> [Document passage]:
Linux AES Driver for Zynq Ultrascale+ MPSoC
Table of Contents
NOTE :
This Linux AES driver is written using symmetric key framework. However as ZynqMP supports AES-GCM mode, the driver is migrated to more appropriate AEAD framework in release 2019.2. The old symmetric key framework based AES driver will be deprecated in release 2021.2
Introduction
The Zynq UltraScale+ MPSoC includes an AES-GCM engine for symmetric key encryption and decryption. This block performs the modulus math based on Rivest-Shamir-Adelman (RSA)-4096 algorithm.
It is an symmetric algorithm.
This block uses AES-GCM algorithm to encrypt or decrypt the provided data. It requires a key of size 256 bits and initialization vector(IV) of size 96 bits.
HW IP Features
- Supports Symmetric key algorithm.
Features supported in driver
- Supports Symmetric key algorithm.

> [Records]:
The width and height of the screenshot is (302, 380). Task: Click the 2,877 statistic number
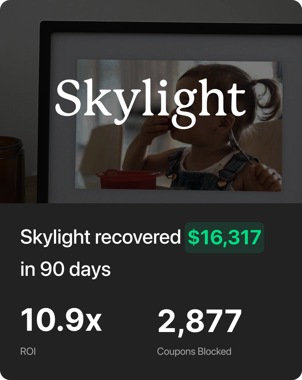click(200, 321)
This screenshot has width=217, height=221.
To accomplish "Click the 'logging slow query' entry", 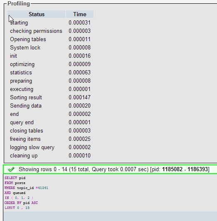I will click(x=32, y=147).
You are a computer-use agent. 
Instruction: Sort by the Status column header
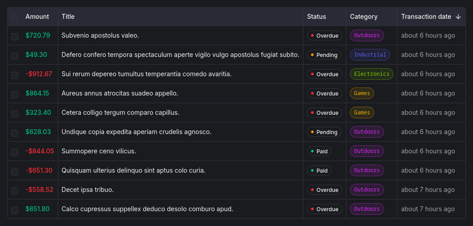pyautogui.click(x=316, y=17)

--

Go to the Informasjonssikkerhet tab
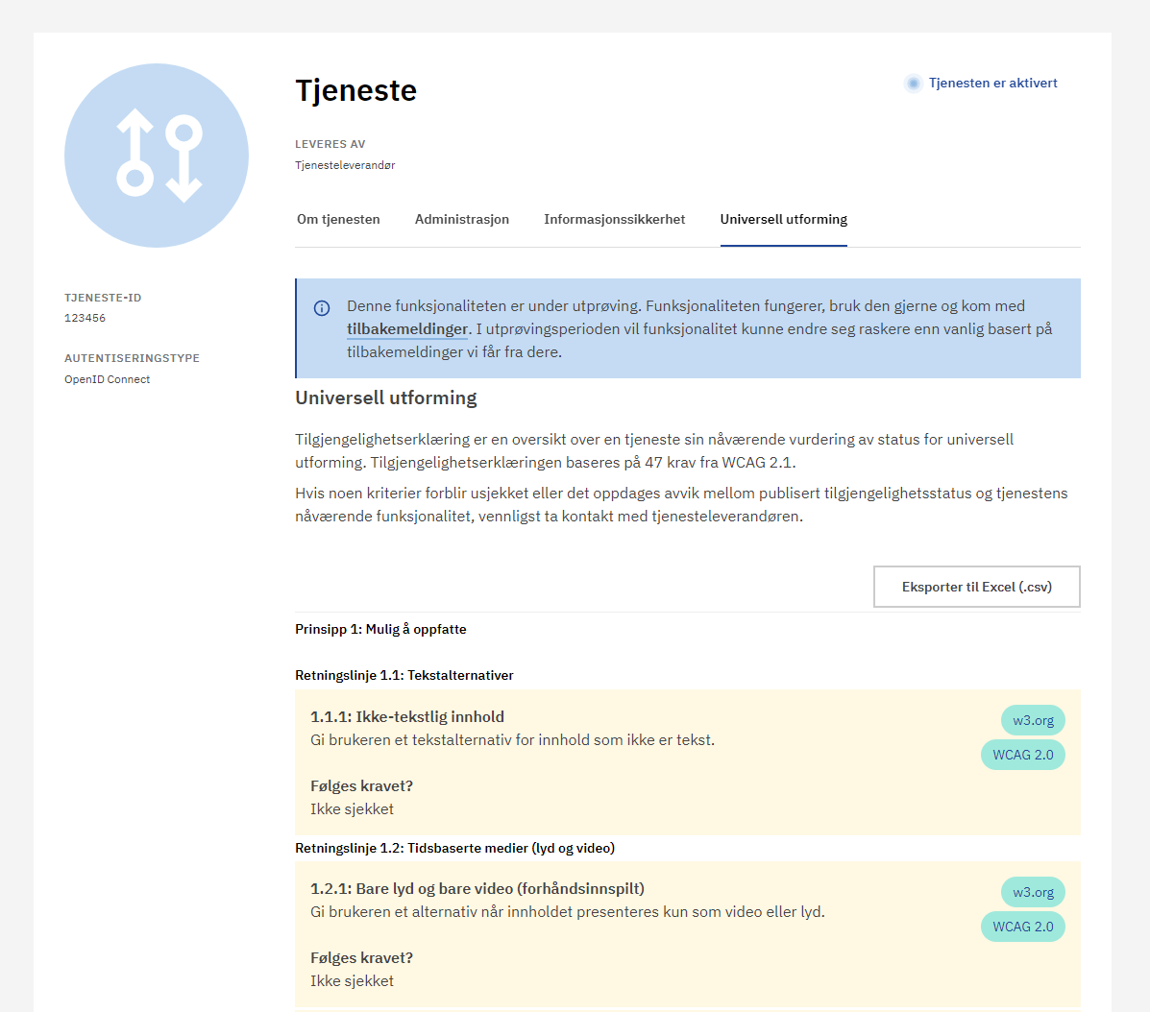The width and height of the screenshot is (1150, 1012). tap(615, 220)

...

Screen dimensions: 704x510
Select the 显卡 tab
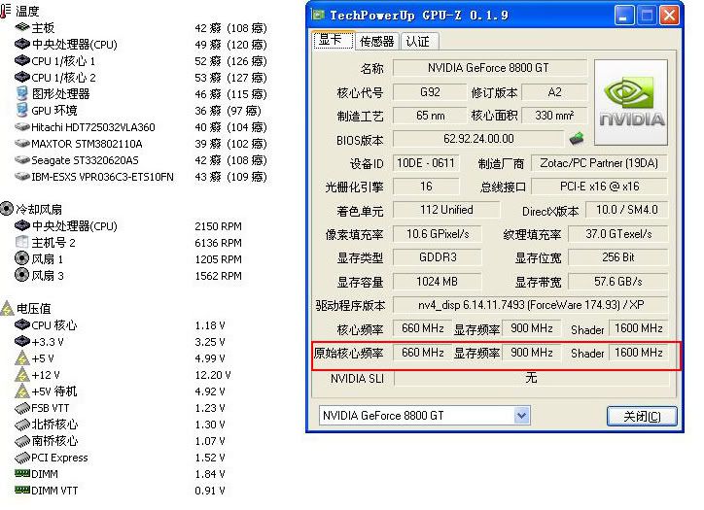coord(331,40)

> [Tasks for this exercise]:
**A)** Reproduce word for word the part of the AES driver page that opens with the words containing "Linux AES Driver for" and closes with "Rivest-Shamir-Adelman (RSA)-4096 algorithm.".
**B)** Extend the AES driver page beyond its last line, keeping its style and subject.

> [Answers to the tasks]:
**A)**
Linux AES Driver for Zynq Ultrascale+ MPSoC
Table of Contents
NOTE :
This Linux AES driver is written using symmetric key framework. However as ZynqMP supports AES-GCM mode, the driver is migrated to more appropriate AEAD framework in release 2019.2. The old symmetric key framework based AES driver will be deprecated in release 2021.2
Introduction
The Zynq UltraScale+ MPSoC includes an AES-GCM engine for symmetric key encryption and decryption. This block performs the modulus math based on Rivest-Shamir-Adelman (RSA)-4096 algorithm.

**B)**
Kernel Configuration
Cryptographic API -→
< > User-space interface for hash algorithms <*> User-space interface for symmetric key cipher algorithms < > User-space interface for random number generator algorithms < > User-space interface for AEAD algorithms
--- Hardware crypto device [ ] Support for AMD Secure Processor (NEW) < > Support for Cavium CNN55XX driver (NEW) < > Cavium ZIP driver (NEW) < > Support for Xilinx ZynqMP SHA3 hw accelerator (NEW) < > Support for Xilinx ZynqMP RSA hw accelerator (NEW) <*> Support for Xilinx ZynqMP AES hw accelerator <M> VirtIO crypto driver (NEW)
Devicetree
xlnx_aes: zynqmp_aes {
compatible = "xlnx,zynqmp-aes";
};
TC Execution: Cross compile the below example and Need to create the executable file to test the AES functionality.
AF ALG AES Encrypt example
With KUP key
/******************************************************************************
* Copyright (c) 2021 Xilinx, Inc. All rights reserved.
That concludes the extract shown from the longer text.